> _やること_:
以下の提示テキストから、「紫音まで倒れたか。全くしょうがねぇな……。」を含む語句で書き始め、「ヴィヴァは、寝過ぎだ。」まで書いたところで終えて、その範囲を一字一句変えずに出力してください。

ごほっごほっ。謎のインフルエンザで……みんな寝込んでいるようだ。
かー。そろいもそろって、だらしねぇ奴らだぜ。
じゃあ、今週のブラディオンは、お休みか?
仮にもわたしは、この番組のパーソナリティーだ……。
たとえインフルエンザに罹っていようと、番組に穴を開けるわけにはいかん。
そう思って、このように床を張ってやってきたわけだが……
顔色悪すぎだぜ。病人は静かに寝てろよ
げほっ、ごほっ、うう……わたしも、体力の限界だ。
しばらく、やすませ……がくっ!
紫音まで倒れたか。全くしょうがねぇな……。
あとは、俺に任せてゆっくり休んでな
というわけで、いつものレギュラー連中は休みだ。
とはいえ、俺一人で番組をやるわけにもいかねぇからな。
よしっ……。こういう時は、あいつらを呼ぼう
時間経過。
……それでなに? そんな理由で、私たちをいきなり呼び出したってわけ?
いやークラウディア、それにヴィヴァ。
悪いな、突然呼び出してさ
寝てたのに……
ヴィヴァは、寝過ぎだ。
たまには外に出て、お日様の光を浴びた方がいいぜ。
うー
小萠が我が侭なのは昔からだし、結局部下である私たちは、小萠の頼みを断れない立場なんだけどね。
で? わたしとヴィヴァはなにをすればいいの?
いや、別になにもしなくていいぜ。
お前ら二人は、そこに座って黙って俺の話を聞いてるだけでいい。
はあ? 話を聞いてるだけ? それだけのために呼び出したの?
信じられないわ……
隊長は、いつもこうだから……しかたない
ヴィヴァは、俺の性格をよくわかってるじゃねぇか。
いいわ。小萠がそこまでいうのなら、さぞ大事な話なんでしょうね。
話してご覧なさい。ここで、聞いててあげるから
実は、台本によるとな。
今週は神術兵《スクライブ》の必須装備である【相事象神術転換炉《ASC》】について
説明しなきゃいけないらしいんだ……。
そうじしょうしんじゅつてんかんろ。舌を噛みそうな名前ね……
だから、私たちは省略してASCって呼んでるわね
で、こいつはなにをするための装備かというとだな……。
転換炉っていう名前の通り、エネルギーを転換するための装置なんだ
圧力を熱エネルギーに転換したり、熱を電気に転換したりとか、
似たような機械は、色々あるわよね
ヴィヴァの使うドライヤーも、電気を熱風に転換している
そう、このASCはドライアーのようなもんだと思ってもらっていい。

> _表示データ_:
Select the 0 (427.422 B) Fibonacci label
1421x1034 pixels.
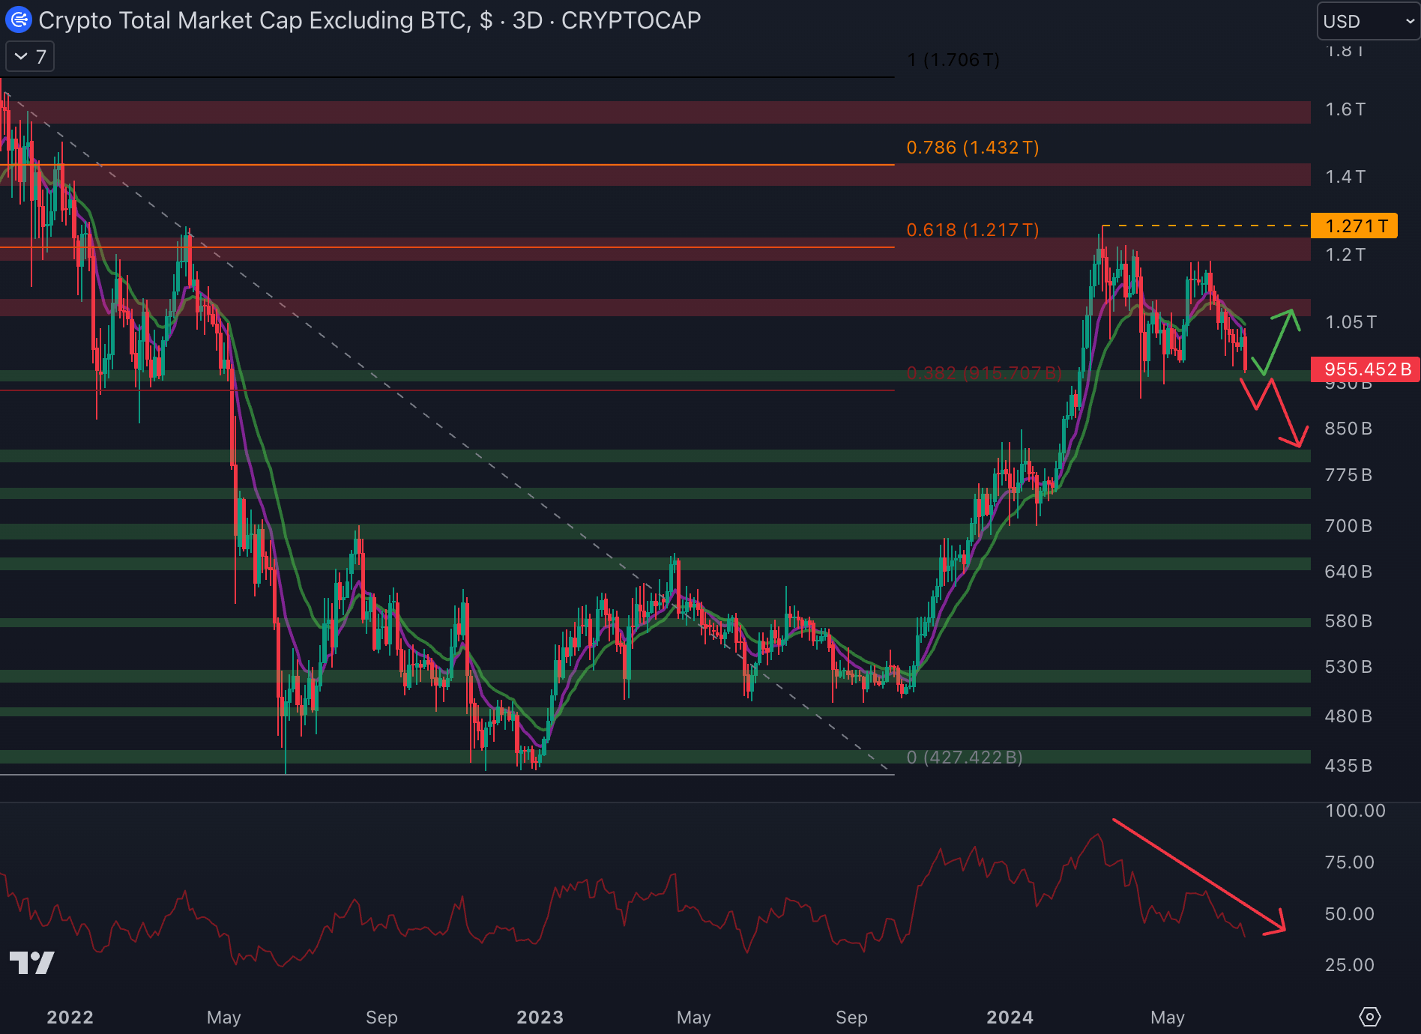coord(964,758)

> _この問題の解答_:
紫音まで倒れたか。全くしょうがねぇな……。
あとは、俺に任せてゆっくり休んでな
というわけで、いつものレギュラー連中は休みだ。
とはいえ、俺一人で番組をやるわけにもいかねぇからな。
よしっ……。こういう時は、あいつらを呼ぼう
時間経過。
……それでなに? そんな理由で、私たちをいきなり呼び出したってわけ?
いやークラウディア、それにヴィヴァ。
悪いな、突然呼び出してさ
寝てたのに……
ヴィヴァは、寝過ぎだ。